Wednesday, August 6, 2014

In Shocking Praise of Cisco’s Hadoop-Using Data Warehouse

In the past, I have been quite critical both of some Cisco forays into the server space and and of user over-use of Hadoop. I find, however, to my own surprise, that Cisco’s new Hadoop-using approach to data warehousing is potentially very useful in Big Data warehouses.  Here is a short thought piece as to why this might be so.

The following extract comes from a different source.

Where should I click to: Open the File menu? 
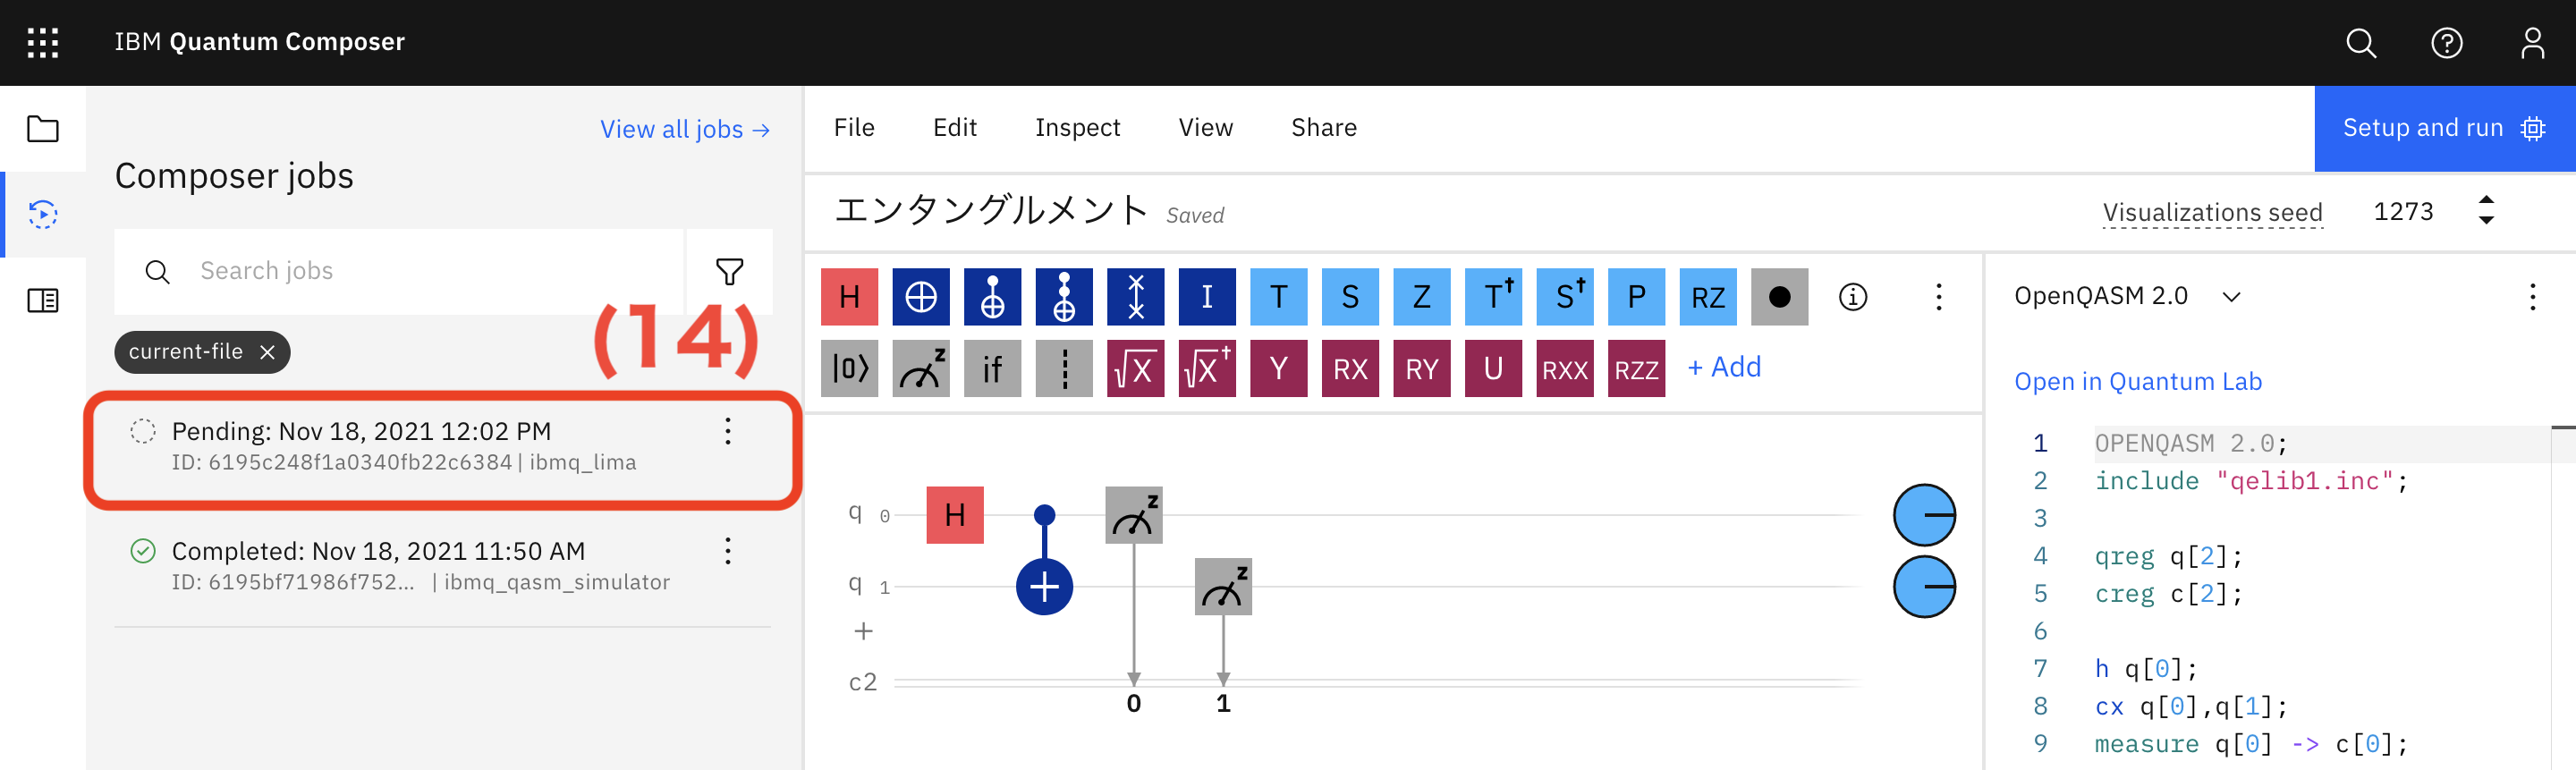click(x=854, y=128)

First, a brief description of some of the key aspects of the solution, as I see them.  The Cisco approach is to view both a traditional data warehouse and the rest of the Big Data needed to provide fairly quick answers to business-critical data-scientist questions as one “virtual warehouse”, with Cisco’s data virtualization solution (based on Composite Software’s solution) as the veneer/umbrella.  Once you view all of these piece parts as part of a data-warehouse whole, it becomes possible to use not only lower-cost storage for “less-used” Big Data, but also different databases, including access to operational OLTP data stores and “mixed” query/update enterprise-app data stores.  These, however, can traditionally handle queries on much smaller data stores, because of their dual purpose and competition from updates. Even master-data-management systems, because it can be too constraining to rigidly copy to a central data store, suffer from this type of dual-purpose limitation.

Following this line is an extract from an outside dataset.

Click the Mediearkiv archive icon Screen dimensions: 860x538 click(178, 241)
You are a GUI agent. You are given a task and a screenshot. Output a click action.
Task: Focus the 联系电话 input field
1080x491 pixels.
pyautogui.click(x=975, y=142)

The potential of a Hadoop database as a kind of “overload” locus, it seems to me, is that one takes a database optimized for querying data that is so Big that relational approaches alone cannot process it, and use it as “overflow” space for handling data that is so Big that a traditional data warehouse cannot handle it.  A potential side benefit is that, these days, much of the massive “overflow” data may very well be social-media information – the type of information on which Hadoop, MapReduce, and Hive cut their teeth.  And, of course, however inefficient in-house Hadoop has been, here at least is one area in which IT Hadoop experience allows better optimization of the Hadoop side of the virtual data warehouse.

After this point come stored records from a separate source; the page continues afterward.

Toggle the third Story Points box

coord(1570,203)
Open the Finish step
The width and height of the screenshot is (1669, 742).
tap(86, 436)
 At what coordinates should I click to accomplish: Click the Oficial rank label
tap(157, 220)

Likewise, I am prepared to cut Cisco some slack when it says it intends to use its scale-out UCS servers in Hadoop “clusters”.  Despite the hype, it appears that no scale-out solution is coming close to the cost efficiency of scale-up servers in either public or private clouds, but if you’re going to go the scale-out route, UCS servers don’t stick out as especially cost-ineffective, and they have the benefit of Cisco’s networking strengths in their clustering. 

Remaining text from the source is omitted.